→ **ACTIVITY**
Below this line is a set of entries; quote exactly the lines from the line that contains "Click the 5 нед. timestamp" to the line that contains "The width and", both lines included.

→ **DATA SHOWN**

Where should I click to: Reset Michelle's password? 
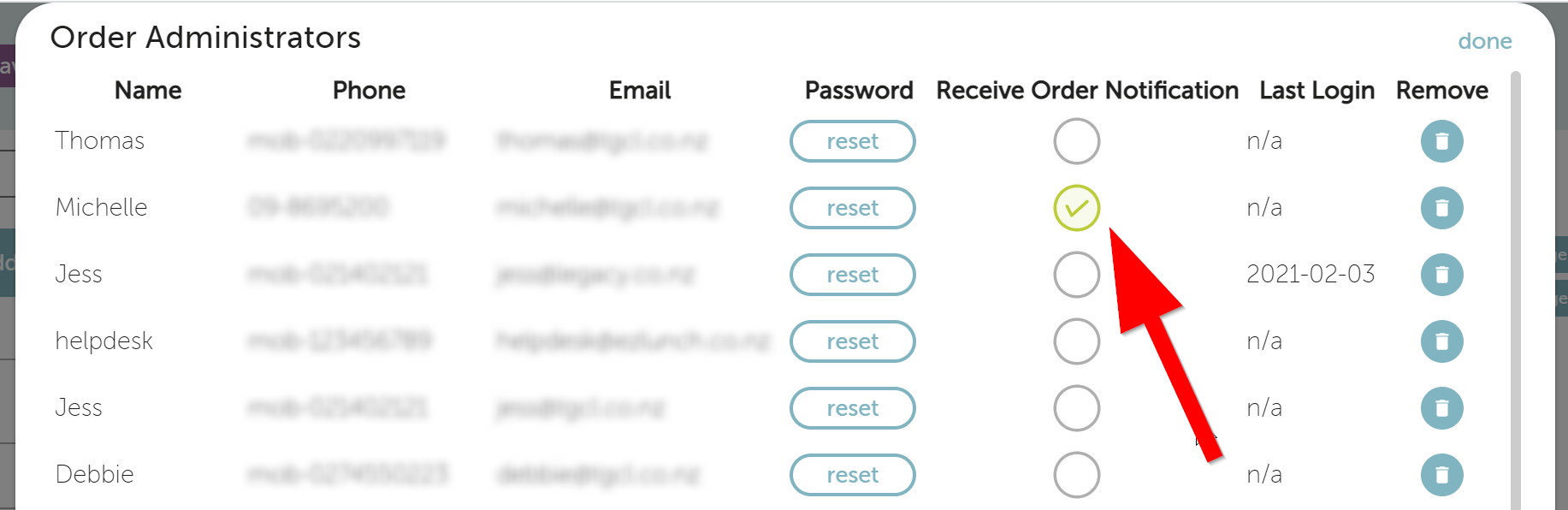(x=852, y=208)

---

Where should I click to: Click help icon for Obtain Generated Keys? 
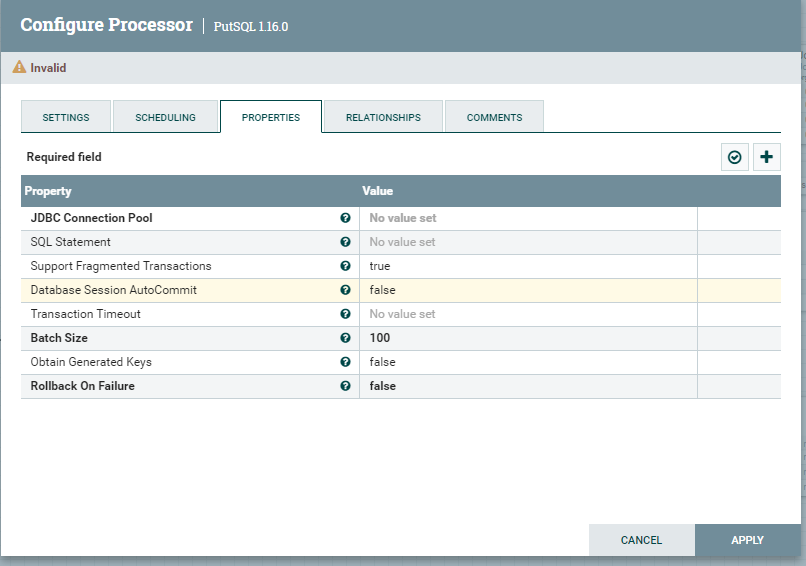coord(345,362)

---

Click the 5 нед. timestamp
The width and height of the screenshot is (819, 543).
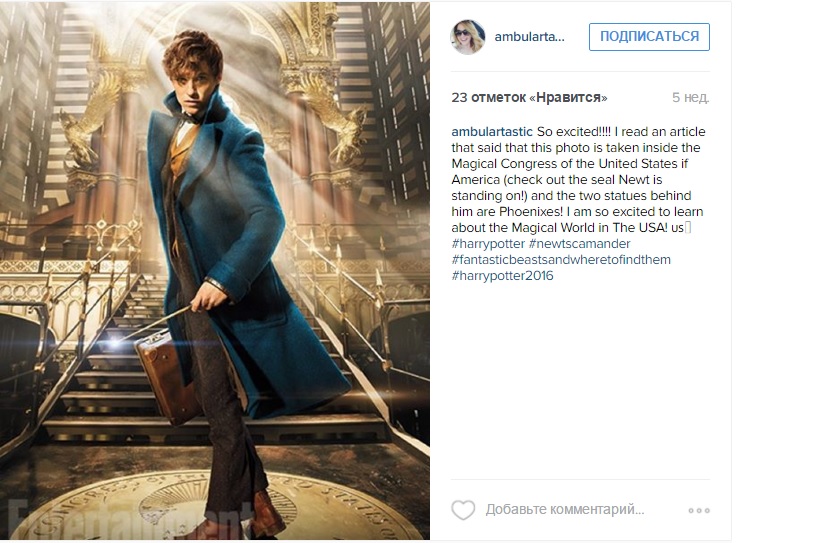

→ **WRITTEN ANSWER**
Click the 5 нед. timestamp
The width and height of the screenshot is (819, 543).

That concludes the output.